Vivre la nature dans une technologie envahissante

Par Isabelle Fasnacht

Arborescence programmée / Mise en scène Muriel Imbach / Théâtre de Vidy Hors-les-murs / La Grange-UNIL (Vortex) / du 16 au 20 mars 2022 / Plus d’infos.

© Philippe Weissbrodt

Le spectacle de Muriel Imbach, à l’origine conçu pour se dérouler en classe mais proposé ici au grand public, parvient à donner la parole à une intelligence artificielle, une fougère et un humain (Fred Ozier) à l’aide d’un dispositif principalement sonore. Un casque connecté est remis à chaque spectateur·rice, dans lequel seront diffusées les voix des trois personnages et des sons d’ambiance très immersifs. Les personnages, pas tous égaux, se révéleront parfois ennemis, parfois alliés et lanceront sans réellement se mouiller, assez discrètement, un débat sur notre rapport à la nature.

Le casque rabattu sur les oreilles, c’est parti, finie la discussion avec son voisin et bienvenue dans une expérience scientifique menée par REMI (Réseau d’Enseignement Méga Intelligent), une voix désincarnée typiquement « Intelligence artificielle de science-fiction » – avec un petit côté GLaDOS de la série vidéoludique Portal, mais en version bienveillante. REMI est effarée (autant que son programme lui permette de l’être) devant les connaissances bien imparfaites de son Groupe de Contrôle n° 1 (à savoir, l’assemblée) et entreprend de les compléter. Elle fait appel pour cela à une fougère, fraîchement récupérée dans la forêt de Dorigny et apportée par un livreur humain. Cet humain, Fred, se révèle presque aussi incompétent que bon vivant, mais il est honnête et ne peut s’empêcher de corriger l’IA lorsqu’elle tente de décrire une forêt sans jamais en avoir vu une. L’IA laisse faire – c’est un processus d’apprentissage acceptable, après tout – et Fred déclame sa vision de la nature, faite de sons, de sensations, de vécu… avant que la fougère ne l’interrompe à son tour. Vous ne saviez pas que les fougères parlent ?

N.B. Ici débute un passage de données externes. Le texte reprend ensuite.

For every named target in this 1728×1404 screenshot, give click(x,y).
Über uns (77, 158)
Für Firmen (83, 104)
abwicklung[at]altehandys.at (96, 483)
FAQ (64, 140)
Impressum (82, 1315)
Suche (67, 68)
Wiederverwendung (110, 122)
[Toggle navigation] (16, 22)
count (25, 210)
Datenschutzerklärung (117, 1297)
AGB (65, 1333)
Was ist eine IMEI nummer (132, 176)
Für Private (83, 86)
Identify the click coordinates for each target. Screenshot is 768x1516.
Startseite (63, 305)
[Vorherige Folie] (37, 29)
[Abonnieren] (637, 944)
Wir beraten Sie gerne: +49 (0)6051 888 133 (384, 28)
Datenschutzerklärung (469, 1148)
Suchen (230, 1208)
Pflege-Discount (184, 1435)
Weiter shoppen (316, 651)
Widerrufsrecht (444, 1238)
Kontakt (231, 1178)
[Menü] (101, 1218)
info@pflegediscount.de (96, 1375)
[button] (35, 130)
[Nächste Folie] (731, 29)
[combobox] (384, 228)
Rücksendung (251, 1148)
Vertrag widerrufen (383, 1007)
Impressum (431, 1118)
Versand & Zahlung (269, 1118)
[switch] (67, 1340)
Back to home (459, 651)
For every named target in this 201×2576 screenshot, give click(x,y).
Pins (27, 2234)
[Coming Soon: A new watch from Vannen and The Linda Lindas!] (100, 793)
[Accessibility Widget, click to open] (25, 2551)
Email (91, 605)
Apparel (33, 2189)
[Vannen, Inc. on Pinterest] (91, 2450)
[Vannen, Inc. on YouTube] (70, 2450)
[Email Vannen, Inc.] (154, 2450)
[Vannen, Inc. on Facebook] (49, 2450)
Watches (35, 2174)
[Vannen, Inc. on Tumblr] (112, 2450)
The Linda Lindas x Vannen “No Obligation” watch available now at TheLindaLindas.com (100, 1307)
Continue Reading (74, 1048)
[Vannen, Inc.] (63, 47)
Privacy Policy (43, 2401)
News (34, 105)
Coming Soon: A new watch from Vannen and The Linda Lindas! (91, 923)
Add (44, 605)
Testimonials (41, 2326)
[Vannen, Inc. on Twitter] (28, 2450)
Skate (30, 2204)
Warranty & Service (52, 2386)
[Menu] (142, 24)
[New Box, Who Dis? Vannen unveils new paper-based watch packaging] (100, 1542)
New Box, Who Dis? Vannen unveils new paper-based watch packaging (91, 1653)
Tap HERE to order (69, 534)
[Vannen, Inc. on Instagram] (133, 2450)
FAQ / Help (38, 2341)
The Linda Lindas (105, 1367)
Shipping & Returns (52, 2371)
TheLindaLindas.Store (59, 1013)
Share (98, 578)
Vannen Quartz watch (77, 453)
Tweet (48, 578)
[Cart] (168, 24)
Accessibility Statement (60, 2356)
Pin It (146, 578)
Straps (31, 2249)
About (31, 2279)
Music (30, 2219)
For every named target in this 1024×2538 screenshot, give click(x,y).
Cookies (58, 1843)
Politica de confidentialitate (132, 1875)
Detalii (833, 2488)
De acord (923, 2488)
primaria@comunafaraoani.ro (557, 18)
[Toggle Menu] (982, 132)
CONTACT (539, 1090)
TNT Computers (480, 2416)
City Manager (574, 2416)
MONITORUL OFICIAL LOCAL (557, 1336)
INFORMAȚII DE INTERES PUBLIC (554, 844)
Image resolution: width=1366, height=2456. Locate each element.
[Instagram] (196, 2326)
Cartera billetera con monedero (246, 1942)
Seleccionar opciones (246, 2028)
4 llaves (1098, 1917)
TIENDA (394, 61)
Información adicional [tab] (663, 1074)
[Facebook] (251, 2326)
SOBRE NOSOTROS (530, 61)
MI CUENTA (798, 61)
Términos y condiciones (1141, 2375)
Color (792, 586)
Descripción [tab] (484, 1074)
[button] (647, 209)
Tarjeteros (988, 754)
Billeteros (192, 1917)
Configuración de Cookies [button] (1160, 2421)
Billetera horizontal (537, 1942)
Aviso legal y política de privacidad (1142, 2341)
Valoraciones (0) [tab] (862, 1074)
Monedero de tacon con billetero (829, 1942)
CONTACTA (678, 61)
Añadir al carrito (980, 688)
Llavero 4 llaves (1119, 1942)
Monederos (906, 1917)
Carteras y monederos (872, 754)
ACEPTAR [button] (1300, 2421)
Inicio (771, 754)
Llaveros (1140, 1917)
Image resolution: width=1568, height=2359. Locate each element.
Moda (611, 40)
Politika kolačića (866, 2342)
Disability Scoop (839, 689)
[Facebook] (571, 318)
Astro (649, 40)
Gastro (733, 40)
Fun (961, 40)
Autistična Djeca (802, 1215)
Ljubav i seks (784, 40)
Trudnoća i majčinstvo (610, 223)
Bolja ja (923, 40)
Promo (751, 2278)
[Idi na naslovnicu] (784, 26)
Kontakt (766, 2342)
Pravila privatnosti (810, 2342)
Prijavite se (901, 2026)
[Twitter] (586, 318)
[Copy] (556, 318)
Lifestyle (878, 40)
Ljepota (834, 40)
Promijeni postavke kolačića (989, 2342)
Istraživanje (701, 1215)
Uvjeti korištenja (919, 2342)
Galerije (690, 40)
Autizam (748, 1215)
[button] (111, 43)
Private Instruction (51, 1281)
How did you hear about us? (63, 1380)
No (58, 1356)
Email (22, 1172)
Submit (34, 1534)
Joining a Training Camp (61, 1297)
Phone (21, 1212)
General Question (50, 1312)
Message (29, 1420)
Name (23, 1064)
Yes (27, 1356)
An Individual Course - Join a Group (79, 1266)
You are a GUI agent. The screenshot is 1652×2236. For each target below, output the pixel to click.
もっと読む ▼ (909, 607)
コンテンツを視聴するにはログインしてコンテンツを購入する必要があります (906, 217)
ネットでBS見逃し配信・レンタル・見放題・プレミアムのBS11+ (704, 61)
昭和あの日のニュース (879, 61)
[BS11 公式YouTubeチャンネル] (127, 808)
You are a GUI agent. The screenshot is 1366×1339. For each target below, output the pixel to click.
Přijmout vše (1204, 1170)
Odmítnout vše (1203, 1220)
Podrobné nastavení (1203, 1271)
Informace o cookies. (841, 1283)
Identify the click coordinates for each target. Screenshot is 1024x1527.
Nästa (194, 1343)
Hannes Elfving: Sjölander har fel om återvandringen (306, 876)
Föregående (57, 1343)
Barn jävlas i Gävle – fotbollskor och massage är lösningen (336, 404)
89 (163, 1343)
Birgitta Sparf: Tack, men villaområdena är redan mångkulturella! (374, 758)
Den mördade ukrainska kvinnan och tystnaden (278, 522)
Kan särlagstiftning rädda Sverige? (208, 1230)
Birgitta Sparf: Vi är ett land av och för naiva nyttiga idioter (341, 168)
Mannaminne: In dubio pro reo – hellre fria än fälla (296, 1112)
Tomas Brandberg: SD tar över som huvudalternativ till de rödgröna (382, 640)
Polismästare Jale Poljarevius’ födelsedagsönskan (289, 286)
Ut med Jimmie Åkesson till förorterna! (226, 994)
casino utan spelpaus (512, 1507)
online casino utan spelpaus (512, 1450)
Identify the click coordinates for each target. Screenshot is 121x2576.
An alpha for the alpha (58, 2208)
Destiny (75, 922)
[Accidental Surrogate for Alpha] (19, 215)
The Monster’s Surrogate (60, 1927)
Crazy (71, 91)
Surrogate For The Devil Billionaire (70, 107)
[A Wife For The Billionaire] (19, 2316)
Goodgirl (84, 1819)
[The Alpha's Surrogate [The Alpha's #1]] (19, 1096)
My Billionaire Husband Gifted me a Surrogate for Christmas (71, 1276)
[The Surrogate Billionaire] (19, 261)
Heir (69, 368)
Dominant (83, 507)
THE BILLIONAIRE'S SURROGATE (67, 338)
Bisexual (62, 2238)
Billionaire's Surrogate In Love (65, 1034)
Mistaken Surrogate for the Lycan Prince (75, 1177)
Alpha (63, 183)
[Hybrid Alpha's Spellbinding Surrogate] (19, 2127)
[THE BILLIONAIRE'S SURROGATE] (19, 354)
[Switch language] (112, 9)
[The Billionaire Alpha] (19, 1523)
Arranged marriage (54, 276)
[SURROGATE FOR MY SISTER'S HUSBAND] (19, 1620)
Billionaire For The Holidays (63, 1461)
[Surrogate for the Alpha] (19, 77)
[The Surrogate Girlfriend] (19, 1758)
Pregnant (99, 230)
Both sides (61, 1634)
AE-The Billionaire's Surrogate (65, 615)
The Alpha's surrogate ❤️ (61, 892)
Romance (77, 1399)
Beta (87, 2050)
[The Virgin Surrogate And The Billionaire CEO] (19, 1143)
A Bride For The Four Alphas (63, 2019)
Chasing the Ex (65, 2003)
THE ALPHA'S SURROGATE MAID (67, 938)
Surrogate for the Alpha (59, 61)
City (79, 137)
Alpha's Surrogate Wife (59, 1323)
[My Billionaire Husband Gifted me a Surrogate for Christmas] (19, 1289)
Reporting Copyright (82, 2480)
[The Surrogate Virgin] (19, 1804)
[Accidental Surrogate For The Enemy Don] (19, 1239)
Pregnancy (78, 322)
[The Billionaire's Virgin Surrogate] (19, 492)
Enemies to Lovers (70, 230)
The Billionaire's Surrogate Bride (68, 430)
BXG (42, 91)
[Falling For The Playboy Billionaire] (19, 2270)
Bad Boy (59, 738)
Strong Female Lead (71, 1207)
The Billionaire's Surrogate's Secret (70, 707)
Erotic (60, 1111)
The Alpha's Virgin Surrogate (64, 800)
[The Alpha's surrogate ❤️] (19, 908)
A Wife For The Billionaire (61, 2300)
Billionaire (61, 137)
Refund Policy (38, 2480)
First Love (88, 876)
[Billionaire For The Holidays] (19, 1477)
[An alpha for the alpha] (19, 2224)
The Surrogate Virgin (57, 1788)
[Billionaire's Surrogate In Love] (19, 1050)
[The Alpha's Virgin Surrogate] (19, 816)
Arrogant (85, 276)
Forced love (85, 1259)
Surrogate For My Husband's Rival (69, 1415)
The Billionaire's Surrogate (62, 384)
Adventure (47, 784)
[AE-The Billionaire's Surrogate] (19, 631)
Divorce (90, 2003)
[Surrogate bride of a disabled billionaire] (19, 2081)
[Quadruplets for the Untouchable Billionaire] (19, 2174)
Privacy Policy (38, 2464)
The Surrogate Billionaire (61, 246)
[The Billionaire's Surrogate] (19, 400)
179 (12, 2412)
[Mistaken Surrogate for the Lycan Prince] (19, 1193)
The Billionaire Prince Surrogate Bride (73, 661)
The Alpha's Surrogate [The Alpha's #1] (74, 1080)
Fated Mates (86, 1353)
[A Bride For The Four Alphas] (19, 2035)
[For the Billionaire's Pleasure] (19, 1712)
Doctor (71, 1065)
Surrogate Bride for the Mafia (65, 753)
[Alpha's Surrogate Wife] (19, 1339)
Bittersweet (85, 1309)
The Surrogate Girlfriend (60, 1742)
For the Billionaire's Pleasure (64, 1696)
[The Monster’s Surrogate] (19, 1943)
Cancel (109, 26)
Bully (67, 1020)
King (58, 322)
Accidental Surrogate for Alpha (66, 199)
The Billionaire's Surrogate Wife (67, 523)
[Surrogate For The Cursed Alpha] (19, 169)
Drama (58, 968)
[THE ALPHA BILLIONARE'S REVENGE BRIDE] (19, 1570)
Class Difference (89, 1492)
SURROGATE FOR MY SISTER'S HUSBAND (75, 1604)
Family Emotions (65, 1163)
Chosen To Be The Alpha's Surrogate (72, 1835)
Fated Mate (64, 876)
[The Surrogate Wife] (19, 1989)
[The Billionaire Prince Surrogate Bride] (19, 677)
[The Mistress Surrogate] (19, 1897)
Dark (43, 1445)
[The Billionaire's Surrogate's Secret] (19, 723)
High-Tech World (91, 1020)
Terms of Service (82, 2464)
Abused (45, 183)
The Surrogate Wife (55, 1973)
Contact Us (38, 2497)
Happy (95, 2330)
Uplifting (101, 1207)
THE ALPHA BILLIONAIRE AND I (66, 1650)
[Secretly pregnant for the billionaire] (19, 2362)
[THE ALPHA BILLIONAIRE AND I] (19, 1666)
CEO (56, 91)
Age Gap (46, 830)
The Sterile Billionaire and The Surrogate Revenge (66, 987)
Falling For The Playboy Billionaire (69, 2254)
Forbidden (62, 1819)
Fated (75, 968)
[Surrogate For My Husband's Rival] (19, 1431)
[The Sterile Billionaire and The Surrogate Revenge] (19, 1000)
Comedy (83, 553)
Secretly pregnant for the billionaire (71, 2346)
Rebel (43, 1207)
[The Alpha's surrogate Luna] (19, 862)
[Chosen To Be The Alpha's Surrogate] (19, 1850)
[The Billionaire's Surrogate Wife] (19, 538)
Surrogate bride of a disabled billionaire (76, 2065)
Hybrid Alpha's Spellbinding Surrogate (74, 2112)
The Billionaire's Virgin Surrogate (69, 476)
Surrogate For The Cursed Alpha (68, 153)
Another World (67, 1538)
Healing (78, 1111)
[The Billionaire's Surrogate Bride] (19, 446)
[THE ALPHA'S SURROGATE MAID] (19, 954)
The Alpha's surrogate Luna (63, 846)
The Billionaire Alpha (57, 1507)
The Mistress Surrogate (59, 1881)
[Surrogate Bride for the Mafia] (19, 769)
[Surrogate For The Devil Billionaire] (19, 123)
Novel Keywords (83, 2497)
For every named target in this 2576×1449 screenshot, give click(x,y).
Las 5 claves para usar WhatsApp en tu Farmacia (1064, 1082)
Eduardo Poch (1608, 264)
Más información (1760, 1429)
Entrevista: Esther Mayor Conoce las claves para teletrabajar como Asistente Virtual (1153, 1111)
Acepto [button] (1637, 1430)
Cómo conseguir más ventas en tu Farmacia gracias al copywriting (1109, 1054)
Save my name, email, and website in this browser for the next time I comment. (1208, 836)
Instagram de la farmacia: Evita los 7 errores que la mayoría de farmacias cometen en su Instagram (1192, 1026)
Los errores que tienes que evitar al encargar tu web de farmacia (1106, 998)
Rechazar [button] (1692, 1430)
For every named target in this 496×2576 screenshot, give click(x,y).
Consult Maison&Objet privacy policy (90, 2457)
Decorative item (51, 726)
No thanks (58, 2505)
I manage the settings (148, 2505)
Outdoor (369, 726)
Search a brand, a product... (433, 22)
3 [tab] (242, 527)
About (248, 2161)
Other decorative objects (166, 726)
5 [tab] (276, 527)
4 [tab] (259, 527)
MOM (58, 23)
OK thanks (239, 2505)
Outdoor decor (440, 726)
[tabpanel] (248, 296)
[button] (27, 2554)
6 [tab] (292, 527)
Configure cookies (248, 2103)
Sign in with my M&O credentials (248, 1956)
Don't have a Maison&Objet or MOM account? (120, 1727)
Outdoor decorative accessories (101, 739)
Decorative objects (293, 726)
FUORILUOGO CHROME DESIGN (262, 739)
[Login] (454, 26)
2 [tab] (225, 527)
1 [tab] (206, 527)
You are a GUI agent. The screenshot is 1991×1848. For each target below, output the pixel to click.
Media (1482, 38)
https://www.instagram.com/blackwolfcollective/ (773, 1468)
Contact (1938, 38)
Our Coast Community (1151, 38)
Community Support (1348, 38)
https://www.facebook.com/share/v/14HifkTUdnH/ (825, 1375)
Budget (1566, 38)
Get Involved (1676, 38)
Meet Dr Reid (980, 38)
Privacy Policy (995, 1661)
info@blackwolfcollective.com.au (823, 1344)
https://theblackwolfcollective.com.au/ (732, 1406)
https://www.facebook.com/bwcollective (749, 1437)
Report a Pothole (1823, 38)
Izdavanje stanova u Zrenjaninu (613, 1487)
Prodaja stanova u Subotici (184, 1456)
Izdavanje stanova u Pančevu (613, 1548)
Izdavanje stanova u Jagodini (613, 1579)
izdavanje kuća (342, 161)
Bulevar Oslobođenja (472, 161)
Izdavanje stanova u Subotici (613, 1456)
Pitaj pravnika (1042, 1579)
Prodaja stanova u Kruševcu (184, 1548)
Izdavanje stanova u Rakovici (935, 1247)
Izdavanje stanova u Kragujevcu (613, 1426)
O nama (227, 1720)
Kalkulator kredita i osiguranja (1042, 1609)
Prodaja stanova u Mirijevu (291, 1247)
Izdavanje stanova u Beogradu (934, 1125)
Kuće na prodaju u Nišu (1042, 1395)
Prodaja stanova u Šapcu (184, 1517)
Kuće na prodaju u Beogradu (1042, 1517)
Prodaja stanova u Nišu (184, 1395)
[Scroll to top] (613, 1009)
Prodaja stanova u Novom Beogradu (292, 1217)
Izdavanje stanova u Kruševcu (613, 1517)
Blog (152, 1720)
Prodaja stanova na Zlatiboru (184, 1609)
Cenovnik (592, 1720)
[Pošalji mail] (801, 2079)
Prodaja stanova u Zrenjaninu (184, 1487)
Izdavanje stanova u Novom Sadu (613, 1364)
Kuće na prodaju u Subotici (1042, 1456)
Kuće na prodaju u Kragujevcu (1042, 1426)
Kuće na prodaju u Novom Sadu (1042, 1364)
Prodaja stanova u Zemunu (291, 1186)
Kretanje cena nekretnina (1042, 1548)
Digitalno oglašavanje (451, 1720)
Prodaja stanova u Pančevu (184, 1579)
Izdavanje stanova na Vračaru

La fougère a tôt fait de recadrer Fred, d’un ton bien dédaigneux dont elle ne se départira pas de toute la soirée. Ensemble, ils établissent une sorte de relation, jamais très adéquate, toujours un peu instable. La compréhension semble difficile pour ces deux êtres qui partagent pourtant 30% de leur ADN. Fred interroge, toujours aussi involontairement, l’anthropocentrisme qui transparaît dans chacune de ses phrases et dont la fougère s’offusque souvent. Moins bavarde, cette dernière offre parfois un aperçu de ses sensations de plante, mais toujours par petites touches, laissant entrevoir un univers aussi inconnu pour nous, humains, que le sont nos sentiments et nos sens pour REMI qui n’en possède pas. REMI est d’ailleurs régulièrement ignorée ou même repoussée lorsqu’elle tente de participer en apportant des définitions ou des explications scientifiques. S’il est vrai que la technologie n’a peut-être qu’une position passive dans le débat en cours, il est dommage de mettre autant de côté la trame narrative de « l’expérience sur le public » qui semble alors un peu artificielle. Le public réalise de ce fait qu’il n’a pas réellement d’impact sur le spectacle et retourne ainsi au statut de simple spectateur.

On pourrait reprocher à ce spectacle un discours relativement confus, un grand nombre d’idées qui ne sont parfois qu’esquissées et même un humour trop ciblé sur une certaine tranche d’âge, mais ces choix se justifient par le contexte initial de création. Lorsque le spectacle a lieu en classe, il est en effet suivi d’une discussion entre les élèves et l’équipe artistique. Il s’inscrit alors entièrement dans l’optique de réflexion sur l’anthropocène que mène le Théâtre de Vidy depuis quelques saisons. Dans sa fonction d’ouverture de débats en classe, le format de cette pièce est novateur et sans doute extrêmement efficace. Comme représentation publique en salle, elle s’adresse à un relativement jeune public et se finit un peu abruptement, laissant le public face à une constellation de sons et d’images mentales fugaces qu’il devra ensuite démêler.